→ Extract provided
First de­ci­sion: lan­guage name. I will call this lan­guage Least Op­ti­mized Lan­guage Ev­er, or LOLE

I will de­scribe the lan­guage in­for­mal­ly, then show you how to de­scribe that gram­mar for­mal­ly us­ing Py­Pars­ing.

Py­Pars­ing is "con­struc­tive", you start cre­at­ing small block­s, then com­bine those blocks in­to larg­er things.

Identifiers

Some things in LOLE will have names. For ex­am­ple, vari­ables, or func­tion­s. So, we need to de­fine what a name is. Most lan­guages al­low you to use iden­ti­fiers that start with a let­ter, and then use let­ters or num­ber­s. Let's go even sim­pler: iden­ti­fiers are word­s. Just let­ter­s.

identifier = Word(alphas)

Word is a PyParsing object that means "these characters". alphas is a constant that means "letters". So: "some letters".

You can ac­tu­al­ly try this in an in­ter­ac­tive in­ter­preter:

>>> from pyparsing import *
>>> identifier = Word(alphas)
>>> identifier.parseString("foo")
(['foo'], {})

identifier.parseString takes a string, and tries to parse it as an identifier. So, "foo" is an identifier, and we get the match. Nice!

What hap­pens if we try some­thing that does­n't match?

>>> identifier.parseString("42")
Traceback (most recent call last):
  File "<input>", line 1, in <module>
  File "pyparsing.py", line 1632, in parseString
    raise exc
ParseException: Expected W:(ABCD...) (at char 0), (line:1, col:1)

Sur­prise! You get an er­ror. It's a pret­ty aw­ful er­ror, but it ba­si­cal­ly says "I was ex­pect­ing a thing made of let­ters (ABCD...) and I did not get it".

Be­cause er­ror mes­sages are im­por­tant let's make that bet­ter al­ready. There's al­ways time to de­vel­op bad habits lat­er.

>>> identifier = Word(alphas).setName('identifier')
>>> identifier.parseString("42")
Traceback (most recent call last):
  File "<input>", line 1, in <module>
  File "pyparsing.py", line 1632, in parseString
    raise exc
ParseException: Expected identifier (at char 0), (line:1, col:1)

Now it says it was ex­pect­ing an iden­ti­fier, and it did not get one. So it's more clear. Let's try one last thing:

>>> identifier.parseString("foo bar")
(['foo'], {})

You may say "hey, there are two identifiers there, and it only found one!" and you are right. That's because we are parsing identifier not identifierS. We told it to understand "foo bar" as an identifier, and it did just that. By default PyParsing will ignore anything left in the input after it found what it's looking for. If you want to make sure the whole input parses correctly, then you have to say so:

>>> identifier.parseString("foo bar", parseAll=True)
Traceback (most recent call last):
  File "<input>", line 1, in <module>
  File "pyparsing.py", line 1632, in parseString
    raise exc
ParseException: Expected end of text (at char 4), (line:1, col:5)

And yes, that is a valid error. We asked to know if "foo bar" is an identifier. It's not, because to be one it would have to end after "foo" because identifiers can't have spaces, and it does not.

→ Provided material
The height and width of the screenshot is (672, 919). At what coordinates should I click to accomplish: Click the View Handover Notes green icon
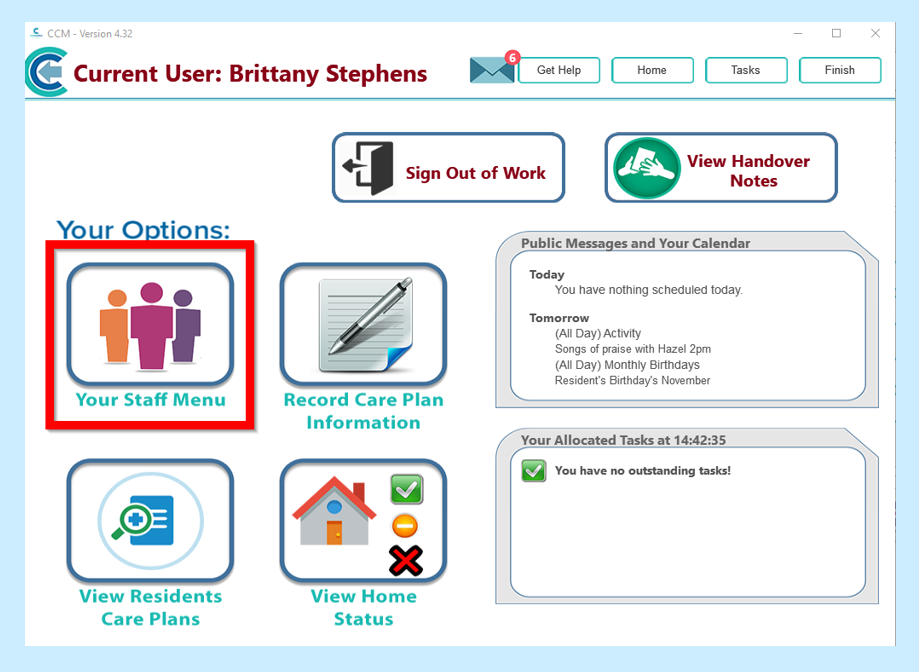[647, 169]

→ Work to complete
a: Answer these questions about the PyParsing tutorial, one per line:
(i) What name is chosen for the language, and what is its short form?
(ii) Which method, added to Word(alphas), makes the error message say "Expected identifier"?
(iii) Which argument to parseString makes PyParsing check that the whole input parses?
b: Carry on the PyParsing tutorial from its last sentence.

→ Results by task
a:
(i) Least Optimized Language Ever, or LOLE.
(ii) setName('identifier').
(iii) parseAll=True.

b:
Let's move to some­thing more chal­leng­ing....

Literals: Strings and Numbers

LOLE has lit­er­als for two type­s: strings and num­ber­s. They are the usu­al thing, ex­cept that strings are python style, ei­ther sin­gle or dou­ble quot­ed, and sup­port es­cap­ing quotes in­side them.

I could now ex­plain how to de­fine num­bers in terms of lit­er­als and com­bi­na­tions of sym­bols and num­bers and so on. And strings as a list of char­ac­ters sur­round­ed by quotes. But I am go­ing to tell you some­thing much more im­por­tan­t: learn your li­brary.

literal = quotedString ^ pyparsing_common.number

quotedString is provided by PyParsing to define "strings as usual". And number defines "numbers as usual" so we don't have to do it. Because most languages need this, so having to do it each time is dumb.

We are al­so us­ing ^ there. That means "one or the oth­er". So 'lit­er­al' will suc­cess­ful­ly parse things that are strings and al­so things that are num­ber­s.

>>> literal.parseString("-43.21E12")
([-43210000000000.0], {})
>>> literal.parseString(r"'this is a string with a \' in it!'")
(["'this is a string with a \\' in it!'"], {})

And of course, if you parse some­thing else, it will fail:

>>> literal.parseString(r"foo")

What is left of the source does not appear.